_DATA TO PROCESS_.
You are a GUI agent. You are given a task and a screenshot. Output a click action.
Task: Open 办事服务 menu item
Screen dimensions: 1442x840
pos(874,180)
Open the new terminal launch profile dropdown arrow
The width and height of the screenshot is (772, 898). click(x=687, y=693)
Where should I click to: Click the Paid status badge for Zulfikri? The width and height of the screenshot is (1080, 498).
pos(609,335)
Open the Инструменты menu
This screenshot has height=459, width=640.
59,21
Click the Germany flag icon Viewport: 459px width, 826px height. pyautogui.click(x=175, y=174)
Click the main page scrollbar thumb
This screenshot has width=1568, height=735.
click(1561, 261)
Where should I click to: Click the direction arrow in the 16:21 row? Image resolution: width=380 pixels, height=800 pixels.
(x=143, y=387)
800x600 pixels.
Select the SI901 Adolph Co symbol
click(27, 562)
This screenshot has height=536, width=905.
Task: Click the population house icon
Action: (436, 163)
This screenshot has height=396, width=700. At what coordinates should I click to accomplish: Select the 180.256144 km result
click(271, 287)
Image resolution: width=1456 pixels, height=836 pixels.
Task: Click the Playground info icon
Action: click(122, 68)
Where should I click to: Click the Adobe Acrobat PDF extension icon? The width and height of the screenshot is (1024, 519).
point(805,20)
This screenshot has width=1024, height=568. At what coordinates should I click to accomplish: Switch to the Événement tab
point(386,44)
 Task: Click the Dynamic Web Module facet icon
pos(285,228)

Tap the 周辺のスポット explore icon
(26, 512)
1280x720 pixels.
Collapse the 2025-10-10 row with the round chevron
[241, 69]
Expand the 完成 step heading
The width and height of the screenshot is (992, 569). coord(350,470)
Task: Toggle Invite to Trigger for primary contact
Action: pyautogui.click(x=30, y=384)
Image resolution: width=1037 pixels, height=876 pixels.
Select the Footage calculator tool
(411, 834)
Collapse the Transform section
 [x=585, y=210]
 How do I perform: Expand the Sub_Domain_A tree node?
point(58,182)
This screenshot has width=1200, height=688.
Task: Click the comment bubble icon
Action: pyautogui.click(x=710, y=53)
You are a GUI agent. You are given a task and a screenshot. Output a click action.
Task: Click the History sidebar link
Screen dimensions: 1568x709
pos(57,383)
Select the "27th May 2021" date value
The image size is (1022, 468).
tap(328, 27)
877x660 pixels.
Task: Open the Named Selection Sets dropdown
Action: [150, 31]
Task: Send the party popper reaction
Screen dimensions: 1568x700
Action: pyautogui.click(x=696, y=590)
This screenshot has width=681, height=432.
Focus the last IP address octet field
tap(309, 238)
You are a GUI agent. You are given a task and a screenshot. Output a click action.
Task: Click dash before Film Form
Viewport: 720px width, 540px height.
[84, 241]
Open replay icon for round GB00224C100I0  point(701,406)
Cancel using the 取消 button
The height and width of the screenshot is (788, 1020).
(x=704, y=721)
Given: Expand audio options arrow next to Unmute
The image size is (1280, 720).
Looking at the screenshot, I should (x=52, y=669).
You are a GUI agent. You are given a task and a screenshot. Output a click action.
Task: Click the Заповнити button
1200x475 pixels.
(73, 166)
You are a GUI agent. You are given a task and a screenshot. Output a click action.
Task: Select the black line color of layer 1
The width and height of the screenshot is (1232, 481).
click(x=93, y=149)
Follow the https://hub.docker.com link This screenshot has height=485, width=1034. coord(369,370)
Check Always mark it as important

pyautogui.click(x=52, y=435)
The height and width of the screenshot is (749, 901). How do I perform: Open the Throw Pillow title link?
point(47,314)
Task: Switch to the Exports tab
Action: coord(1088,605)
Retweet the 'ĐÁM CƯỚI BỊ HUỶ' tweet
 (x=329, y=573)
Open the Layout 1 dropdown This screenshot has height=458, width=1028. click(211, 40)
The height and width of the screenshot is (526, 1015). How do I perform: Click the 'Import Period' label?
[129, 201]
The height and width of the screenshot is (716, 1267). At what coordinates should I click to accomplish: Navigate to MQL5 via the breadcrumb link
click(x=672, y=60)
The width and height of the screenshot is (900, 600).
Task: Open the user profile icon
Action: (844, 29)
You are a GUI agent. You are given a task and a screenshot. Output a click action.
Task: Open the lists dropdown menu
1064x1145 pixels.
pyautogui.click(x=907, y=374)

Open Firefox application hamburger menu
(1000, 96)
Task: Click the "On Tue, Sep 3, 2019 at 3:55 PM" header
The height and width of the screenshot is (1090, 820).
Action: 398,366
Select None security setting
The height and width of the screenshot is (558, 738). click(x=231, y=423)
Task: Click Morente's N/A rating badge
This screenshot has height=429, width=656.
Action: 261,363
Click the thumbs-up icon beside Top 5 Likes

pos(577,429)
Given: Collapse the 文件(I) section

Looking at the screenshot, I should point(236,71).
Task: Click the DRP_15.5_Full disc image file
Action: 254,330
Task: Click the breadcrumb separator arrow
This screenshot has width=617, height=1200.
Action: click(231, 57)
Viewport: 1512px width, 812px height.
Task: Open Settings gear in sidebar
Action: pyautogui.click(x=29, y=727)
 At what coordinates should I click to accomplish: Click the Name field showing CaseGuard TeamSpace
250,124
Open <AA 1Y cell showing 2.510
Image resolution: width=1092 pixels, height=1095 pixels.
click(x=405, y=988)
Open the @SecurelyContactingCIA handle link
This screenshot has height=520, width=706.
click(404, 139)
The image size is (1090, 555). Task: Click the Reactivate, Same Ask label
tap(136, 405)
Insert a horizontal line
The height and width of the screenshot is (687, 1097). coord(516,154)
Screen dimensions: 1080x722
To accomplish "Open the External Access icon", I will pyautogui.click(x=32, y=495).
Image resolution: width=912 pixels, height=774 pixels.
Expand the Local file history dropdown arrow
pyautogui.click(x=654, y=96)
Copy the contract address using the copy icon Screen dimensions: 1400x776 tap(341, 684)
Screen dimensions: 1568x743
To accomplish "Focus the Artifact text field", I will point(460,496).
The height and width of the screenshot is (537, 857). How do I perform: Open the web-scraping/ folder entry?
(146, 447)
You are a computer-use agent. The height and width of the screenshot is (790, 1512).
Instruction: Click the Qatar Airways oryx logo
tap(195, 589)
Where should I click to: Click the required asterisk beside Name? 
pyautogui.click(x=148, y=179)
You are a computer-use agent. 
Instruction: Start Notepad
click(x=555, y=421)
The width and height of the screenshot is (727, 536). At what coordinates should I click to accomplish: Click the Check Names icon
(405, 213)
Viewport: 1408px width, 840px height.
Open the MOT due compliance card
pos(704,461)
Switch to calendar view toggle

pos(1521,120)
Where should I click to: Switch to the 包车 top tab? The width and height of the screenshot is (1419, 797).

_WHAT IS EXPECTED_.
Restate the data above exactly, keeping each word as it stands.

_RESPONSE BOX_.
You are a GUI agent. You are given a task and a screenshot. Output a click action.
Task: Open 办事服务 menu item
Screen dimensions: 1442x840
pos(874,180)
Open the new terminal launch profile dropdown arrow
The width and height of the screenshot is (772, 898). click(x=687, y=693)
Where should I click to: Click the Paid status badge for Zulfikri? The width and height of the screenshot is (1080, 498).
pos(609,335)
Open the Инструменты menu
This screenshot has height=459, width=640.
59,21
Click the Germany flag icon Viewport: 459px width, 826px height. pyautogui.click(x=175, y=174)
Click the main page scrollbar thumb
This screenshot has width=1568, height=735.
click(1561, 261)
Where should I click to: Click the direction arrow in the 16:21 row? Image resolution: width=380 pixels, height=800 pixels.
(x=143, y=387)
800x600 pixels.
Select the SI901 Adolph Co symbol
click(27, 562)
This screenshot has height=536, width=905.
Task: Click the population house icon
Action: (436, 163)
This screenshot has height=396, width=700. At what coordinates should I click to accomplish: Select the 180.256144 km result
click(271, 287)
Image resolution: width=1456 pixels, height=836 pixels.
Task: Click the Playground info icon
Action: click(122, 68)
Where should I click to: Click the Adobe Acrobat PDF extension icon? The width and height of the screenshot is (1024, 519).
point(805,20)
This screenshot has width=1024, height=568. At what coordinates should I click to accomplish: Switch to the Événement tab
point(386,44)
 Task: Click the Dynamic Web Module facet icon
pos(285,228)

Tap the 周辺のスポット explore icon
(26, 512)
1280x720 pixels.
Collapse the 2025-10-10 row with the round chevron
[241, 69]
Expand the 完成 step heading
The width and height of the screenshot is (992, 569). coord(350,470)
Task: Toggle Invite to Trigger for primary contact
Action: pyautogui.click(x=30, y=384)
Image resolution: width=1037 pixels, height=876 pixels.
Select the Footage calculator tool
(411, 834)
Collapse the Transform section
 [x=585, y=210]
 How do I perform: Expand the Sub_Domain_A tree node?
point(58,182)
This screenshot has width=1200, height=688.
Task: Click the comment bubble icon
Action: pyautogui.click(x=710, y=53)
You are a GUI agent. You are given a task and a screenshot. Output a click action.
Task: Click the History sidebar link
Screen dimensions: 1568x709
pos(57,383)
Select the "27th May 2021" date value
The image size is (1022, 468).
tap(328, 27)
877x660 pixels.
Task: Open the Named Selection Sets dropdown
Action: [150, 31]
Task: Send the party popper reaction
Screen dimensions: 1568x700
Action: pyautogui.click(x=696, y=590)
This screenshot has width=681, height=432.
Focus the last IP address octet field
tap(309, 238)
You are a GUI agent. You are given a task and a screenshot. Output a click action.
Task: Click dash before Film Form
Viewport: 720px width, 540px height.
[84, 241]
Open replay icon for round GB00224C100I0  point(701,406)
Cancel using the 取消 button
The height and width of the screenshot is (788, 1020).
(x=704, y=721)
Given: Expand audio options arrow next to Unmute
The image size is (1280, 720).
Looking at the screenshot, I should (x=52, y=669).
You are a GUI agent. You are given a task and a screenshot. Output a click action.
Task: Click the Заповнити button
1200x475 pixels.
(73, 166)
You are a GUI agent. You are given a task and a screenshot. Output a click action.
Task: Select the black line color of layer 1
The width and height of the screenshot is (1232, 481).
click(x=93, y=149)
Follow the https://hub.docker.com link This screenshot has height=485, width=1034. coord(369,370)
Check Always mark it as important

pyautogui.click(x=52, y=435)
The height and width of the screenshot is (749, 901). How do I perform: Open the Throw Pillow title link?
point(47,314)
Task: Switch to the Exports tab
Action: coord(1088,605)
Retweet the 'ĐÁM CƯỚI BỊ HUỶ' tweet
 (x=329, y=573)
Open the Layout 1 dropdown This screenshot has height=458, width=1028. click(211, 40)
The height and width of the screenshot is (526, 1015). How do I perform: Click the 'Import Period' label?
[129, 201]
The height and width of the screenshot is (716, 1267). At what coordinates should I click to accomplish: Navigate to MQL5 via the breadcrumb link
click(x=672, y=60)
The width and height of the screenshot is (900, 600).
Task: Open the user profile icon
Action: (844, 29)
You are a GUI agent. You are given a task and a screenshot. Output a click action.
Task: Open the lists dropdown menu
1064x1145 pixels.
pyautogui.click(x=907, y=374)

Open Firefox application hamburger menu
(1000, 96)
Task: Click the "On Tue, Sep 3, 2019 at 3:55 PM" header
The height and width of the screenshot is (1090, 820).
Action: 398,366
Select None security setting
The height and width of the screenshot is (558, 738). click(x=231, y=423)
Task: Click Morente's N/A rating badge
This screenshot has height=429, width=656.
Action: 261,363
Click the thumbs-up icon beside Top 5 Likes

pos(577,429)
Given: Collapse the 文件(I) section

Looking at the screenshot, I should point(236,71).
Task: Click the DRP_15.5_Full disc image file
Action: 254,330
Task: Click the breadcrumb separator arrow
This screenshot has width=617, height=1200.
Action: click(231, 57)
Viewport: 1512px width, 812px height.
Task: Open Settings gear in sidebar
Action: pyautogui.click(x=29, y=727)
 At what coordinates should I click to accomplish: Click the Name field showing CaseGuard TeamSpace
250,124
Open <AA 1Y cell showing 2.510
Image resolution: width=1092 pixels, height=1095 pixels.
click(x=405, y=988)
Open the @SecurelyContactingCIA handle link
This screenshot has height=520, width=706.
click(404, 139)
The image size is (1090, 555). Task: Click the Reactivate, Same Ask label
tap(136, 405)
Insert a horizontal line
The height and width of the screenshot is (687, 1097). coord(516,154)
Screen dimensions: 1080x722
To accomplish "Open the External Access icon", I will pyautogui.click(x=32, y=495).
Image resolution: width=912 pixels, height=774 pixels.
Expand the Local file history dropdown arrow
pyautogui.click(x=654, y=96)
Copy the contract address using the copy icon Screen dimensions: 1400x776 tap(341, 684)
Screen dimensions: 1568x743
To accomplish "Focus the Artifact text field", I will point(460,496).
The height and width of the screenshot is (537, 857). How do I perform: Open the web-scraping/ folder entry?
(146, 447)
You are a computer-use agent. The height and width of the screenshot is (790, 1512).
Instruction: Click the Qatar Airways oryx logo
tap(195, 589)
Where should I click to: Click the required asterisk beside Name? 
pyautogui.click(x=148, y=179)
You are a computer-use agent. 
Instruction: Start Notepad
click(x=555, y=421)
The width and height of the screenshot is (727, 536). At what coordinates should I click to accomplish: Click the Check Names icon
(405, 213)
Viewport: 1408px width, 840px height.
Open the MOT due compliance card
pos(704,461)
Switch to calendar view toggle

pos(1521,120)
Where should I click to: Switch to the 包车 top tab? The width and height of the screenshot is (1419, 797).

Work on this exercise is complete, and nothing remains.